▶ _The problem_
Can you give every line of the entries below as a JSON list of strings, one string per line, with blank lines left out?

▶ _Records shown_

+--

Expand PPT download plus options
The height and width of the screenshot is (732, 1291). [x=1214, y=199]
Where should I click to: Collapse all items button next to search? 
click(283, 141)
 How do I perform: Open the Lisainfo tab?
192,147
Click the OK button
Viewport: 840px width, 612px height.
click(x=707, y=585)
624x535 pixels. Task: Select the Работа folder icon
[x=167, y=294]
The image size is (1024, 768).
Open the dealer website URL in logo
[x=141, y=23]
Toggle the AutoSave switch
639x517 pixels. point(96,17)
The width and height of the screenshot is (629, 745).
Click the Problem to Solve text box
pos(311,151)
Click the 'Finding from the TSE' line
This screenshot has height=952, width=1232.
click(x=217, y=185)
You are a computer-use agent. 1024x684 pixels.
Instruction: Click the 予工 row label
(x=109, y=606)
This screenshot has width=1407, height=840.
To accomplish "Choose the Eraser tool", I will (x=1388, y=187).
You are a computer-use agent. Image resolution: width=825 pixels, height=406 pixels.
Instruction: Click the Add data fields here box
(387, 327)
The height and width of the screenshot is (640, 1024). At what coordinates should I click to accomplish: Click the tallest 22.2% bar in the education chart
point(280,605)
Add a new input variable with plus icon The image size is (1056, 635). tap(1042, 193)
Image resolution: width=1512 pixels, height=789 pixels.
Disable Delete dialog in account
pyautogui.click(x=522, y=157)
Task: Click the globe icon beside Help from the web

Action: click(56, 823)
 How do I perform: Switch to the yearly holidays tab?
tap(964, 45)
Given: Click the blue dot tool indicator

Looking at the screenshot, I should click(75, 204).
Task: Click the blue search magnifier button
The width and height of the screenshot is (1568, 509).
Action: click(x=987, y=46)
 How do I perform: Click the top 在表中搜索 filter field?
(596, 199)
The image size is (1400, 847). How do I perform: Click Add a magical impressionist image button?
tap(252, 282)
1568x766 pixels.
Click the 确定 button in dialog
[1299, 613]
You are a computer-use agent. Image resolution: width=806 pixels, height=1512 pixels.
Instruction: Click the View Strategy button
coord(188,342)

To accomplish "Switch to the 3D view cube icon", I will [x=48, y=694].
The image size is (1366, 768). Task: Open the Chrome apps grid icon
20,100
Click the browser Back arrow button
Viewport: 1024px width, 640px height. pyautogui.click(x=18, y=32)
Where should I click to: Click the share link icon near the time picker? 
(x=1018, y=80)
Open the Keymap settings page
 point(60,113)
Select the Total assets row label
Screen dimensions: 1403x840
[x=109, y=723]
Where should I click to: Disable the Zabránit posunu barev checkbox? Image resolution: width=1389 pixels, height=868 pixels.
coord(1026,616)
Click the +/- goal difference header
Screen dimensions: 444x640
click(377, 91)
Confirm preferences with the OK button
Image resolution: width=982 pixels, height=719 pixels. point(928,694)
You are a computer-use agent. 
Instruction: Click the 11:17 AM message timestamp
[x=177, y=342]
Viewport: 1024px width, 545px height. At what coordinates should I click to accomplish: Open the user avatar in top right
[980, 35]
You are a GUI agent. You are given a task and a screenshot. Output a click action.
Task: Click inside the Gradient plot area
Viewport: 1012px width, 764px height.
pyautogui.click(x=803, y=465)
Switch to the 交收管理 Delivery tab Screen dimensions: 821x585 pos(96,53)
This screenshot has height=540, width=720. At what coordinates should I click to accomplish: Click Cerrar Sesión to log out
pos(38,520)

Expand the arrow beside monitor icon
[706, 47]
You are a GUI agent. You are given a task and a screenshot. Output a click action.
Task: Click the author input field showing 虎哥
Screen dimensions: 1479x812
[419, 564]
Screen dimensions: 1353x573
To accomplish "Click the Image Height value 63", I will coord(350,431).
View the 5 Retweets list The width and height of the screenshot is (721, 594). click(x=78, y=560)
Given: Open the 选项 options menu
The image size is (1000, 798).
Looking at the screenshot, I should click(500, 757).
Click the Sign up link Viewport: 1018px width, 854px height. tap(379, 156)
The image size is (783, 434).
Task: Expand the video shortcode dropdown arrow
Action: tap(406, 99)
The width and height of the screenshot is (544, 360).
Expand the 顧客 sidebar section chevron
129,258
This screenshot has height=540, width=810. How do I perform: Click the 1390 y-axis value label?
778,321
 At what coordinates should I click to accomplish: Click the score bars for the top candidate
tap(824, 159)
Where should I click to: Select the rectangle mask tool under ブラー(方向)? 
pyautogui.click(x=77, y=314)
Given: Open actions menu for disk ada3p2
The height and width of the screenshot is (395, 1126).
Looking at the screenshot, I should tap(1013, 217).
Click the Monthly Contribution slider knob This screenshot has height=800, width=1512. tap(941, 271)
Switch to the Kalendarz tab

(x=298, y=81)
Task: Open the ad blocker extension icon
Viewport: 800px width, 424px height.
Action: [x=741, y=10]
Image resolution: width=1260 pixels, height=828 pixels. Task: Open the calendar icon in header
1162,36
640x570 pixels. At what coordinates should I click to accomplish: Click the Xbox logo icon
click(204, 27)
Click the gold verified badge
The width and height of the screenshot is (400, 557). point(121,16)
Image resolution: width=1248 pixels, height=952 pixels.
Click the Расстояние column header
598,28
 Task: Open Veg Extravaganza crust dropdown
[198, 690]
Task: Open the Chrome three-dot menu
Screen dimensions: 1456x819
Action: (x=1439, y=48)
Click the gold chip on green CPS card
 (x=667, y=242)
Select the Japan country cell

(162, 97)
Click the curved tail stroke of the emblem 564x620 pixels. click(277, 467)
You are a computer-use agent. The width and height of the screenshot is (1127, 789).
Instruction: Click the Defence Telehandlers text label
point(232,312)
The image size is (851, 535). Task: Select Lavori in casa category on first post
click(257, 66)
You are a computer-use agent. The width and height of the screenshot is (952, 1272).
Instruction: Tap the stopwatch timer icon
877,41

+--

▶ _The response_
[
  "Expand PPT download plus options",
  "The height and width of the screenshot is (732, 1291). [x=1214, y=199]",
  "Where should I click to: Collapse all items button next to search? ",
  "click(283, 141)",
  " How do I perform: Open the Lisainfo tab?",
  "192,147",
  "Click the OK button",
  "Viewport: 840px width, 612px height.",
  "click(x=707, y=585)",
  "624x535 pixels. Task: Select the Работа folder icon",
  "[x=167, y=294]",
  "The image size is (1024, 768).",
  "Open the dealer website URL in logo",
  "[x=141, y=23]",
  "Toggle the AutoSave switch",
  "639x517 pixels. point(96,17)",
  "The width and height of the screenshot is (629, 745).",
  "Click the Problem to Solve text box",
  "pos(311,151)",
  "Click the 'Finding from the TSE' line",
  "This screenshot has height=952, width=1232.",
  "click(x=217, y=185)",
  "You are a computer-use agent. 1024x684 pixels.",
  "Instruction: Click the 予工 row label",
  "(x=109, y=606)",
  "This screenshot has width=1407, height=840.",
  "To accomplish \"Choose the Eraser tool\", I will (x=1388, y=187).",
  "You are a computer-use agent. Image resolution: width=825 pixels, height=406 pixels.",
  "Instruction: Click the Add data fields here box",
  "(387, 327)",
  "The height and width of the screenshot is (640, 1024). At what coordinates should I click to accomplish: Click the tallest 22.2% bar in the education chart",
  "point(280,605)",
  "Add a new input variable with plus icon The image size is (1056, 635). tap(1042, 193)",
  "Image resolution: width=1512 pixels, height=789 pixels.",
  "Disable Delete dialog in account",
  "pyautogui.click(x=522, y=157)",
  "Task: Click the globe icon beside Help from the web",
  "Action: click(56, 823)",
  " How do I perform: Switch to the yearly holidays tab?",
  "tap(964, 45)",
  "Given: Click the blue dot tool indicator",
  "Looking at the screenshot, I should click(75, 204).",
  "Task: Click the blue search magnifier button",
  "The width and height of the screenshot is (1568, 509).",
  "Action: click(x=987, y=46)",
  " How do I perform: Click the top 在表中搜索 filter field?",
  "(596, 199)",
  "The image size is (1400, 847). How do I perform: Click Add a magical impressionist image button?",
  "tap(252, 282)",
  "1568x766 pixels.",
  "Click the 确定 button in dialog",
  "[1299, 613]",
  "You are a computer-use agent. Image resolution: width=806 pixels, height=1512 pixels.",
  "Instruction: Click the View Strategy button",
  "coord(188,342)",
  "To accomplish \"Switch to the 3D view cube icon\", I will [x=48, y=694].",
  "The image size is (1366, 768). Task: Open the Chrome apps grid icon",
  "20,100",
  "Click the browser Back arrow button",
  "Viewport: 1024px width, 640px height. pyautogui.click(x=18, y=32)",
  "Where should I click to: Click the share link icon near the time picker? ",
  "(x=1018, y=80)",
  "Open the Keymap settings page",
  " point(60,113)",
  "Select the Total assets row label",
  "Screen dimensions: 1403x840",
  "[x=109, y=723]",
  "Where should I click to: Disable the Zabránit posunu barev checkbox? Image resolution: width=1389 pixels, height=868 pixels.",
  "coord(1026,616)",
  "Click the +/- goal difference header",
  "Screen dimensions: 444x640",
  "click(377, 91)",
  "Confirm preferences with the OK button",
  "Image resolution: width=982 pixels, height=719 pixels. point(928,694)",
  "You are a computer-use agent. ",
  "Instruction: Click the 11:17 AM message timestamp",
  "[x=177, y=342]",
  "Viewport: 1024px width, 545px height. At what coordinates should I click to accomplish: Open the user avatar in top right",
  "[980, 35]",
  "You are a GUI agent. You are given a task and a screenshot. Output a click action.",
  "Task: Click inside the Gradient plot area",
  "Viewport: 1012px width, 764px height.",
  "pyautogui.click(x=803, y=465)",
  "Switch to the 交收管理 Delivery tab Screen dimensions: 821x585 pos(96,53)",
  "This screenshot has height=540, width=720. At what coordinates should I click to accomplish: Click Cerrar Sesión to log out",
  "pos(38,520)",
  "Expand the arrow beside monitor icon",
  "[706, 47]",
  "You are a GUI agent. You are given a task and a screenshot. Output a click action.",
  "Task: Click the author input field showing 虎哥",
  "Screen dimensions: 1479x812",
  "[419, 564]",
  "Screen dimensions: 1353x573",
  "To accomplish \"Click the Image Height value 63\", I will coord(350,431).",
  "View the 5 Retweets list The width and height of the screenshot is (721, 594). click(x=78, y=560)",
  "Given: Open the 选项 options menu",
  "The image size is (1000, 798).",
  "Looking at the screenshot, I should click(500, 757).",
  "Click the Sign up link Viewport: 1018px width, 854px height. tap(379, 156)",
  "The image size is (783, 434).",
  "Task: Expand the video shortcode dropdown arrow",
  "Action: tap(406, 99)",
  "The width and height of the screenshot is (544, 360).",
  "Expand the 顧客 sidebar section chevron",
  "129,258",
  "This screenshot has height=540, width=810. How do I perform: Click the 1390 y-axis value label?",
  "778,321",
  " At what coordinates should I click to accomplish: Click the score bars for the top candidate",
  "tap(824, 159)",
  "Where should I click to: Select the rectangle mask tool under ブラー(方向)? ",
  "pyautogui.click(x=77, y=314)",
  "Given: Open actions menu for disk ada3p2",
  "The height and width of the screenshot is (395, 1126).",
  "Looking at the screenshot, I should tap(1013, 217).",
  "Click the Monthly Contribution slider knob This screenshot has height=800, width=1512. tap(941, 271)",
  "Switch to the Kalendarz tab",
  "(x=298, y=81)",
  "Task: Open the ad blocker extension icon",
  "Viewport: 800px width, 424px height.",
  "Action: [x=741, y=10]",
  "Image resolution: width=1260 pixels, height=828 pixels. Task: Open the calendar icon in header",
  "1162,36",
  "640x570 pixels. At what coordinates should I click to accomplish: Click the Xbox logo icon",
  "click(204, 27)",
  "Click the gold verified badge",
  "The width and height of the screenshot is (400, 557). point(121,16)",
  "Image resolution: width=1248 pixels, height=952 pixels.",
  "Click the Расстояние column header",
  "598,28",
  " Task: Open Veg Extravaganza crust dropdown",
  "[198, 690]",
  "Task: Open the Chrome three-dot menu",
  "Screen dimensions: 1456x819",
  "Action: (x=1439, y=48)",
  "Click the gold chip on green CPS card",
  " (x=667, y=242)",
  "Select the Japan country cell",
  "(162, 97)",
  "Click the curved tail stroke of the emblem 564x620 pixels. click(277, 467)",
  "You are a computer-use agent. The width and height of the screenshot is (1127, 789).",
  "Instruction: Click the Defence Telehandlers text label",
  "point(232,312)",
  "The image size is (851, 535). Task: Select Lavori in casa category on first post",
  "click(257, 66)",
  "You are a computer-use agent. The width and height of the screenshot is (952, 1272).",
  "Instruction: Tap the stopwatch timer icon",
  "877,41"
]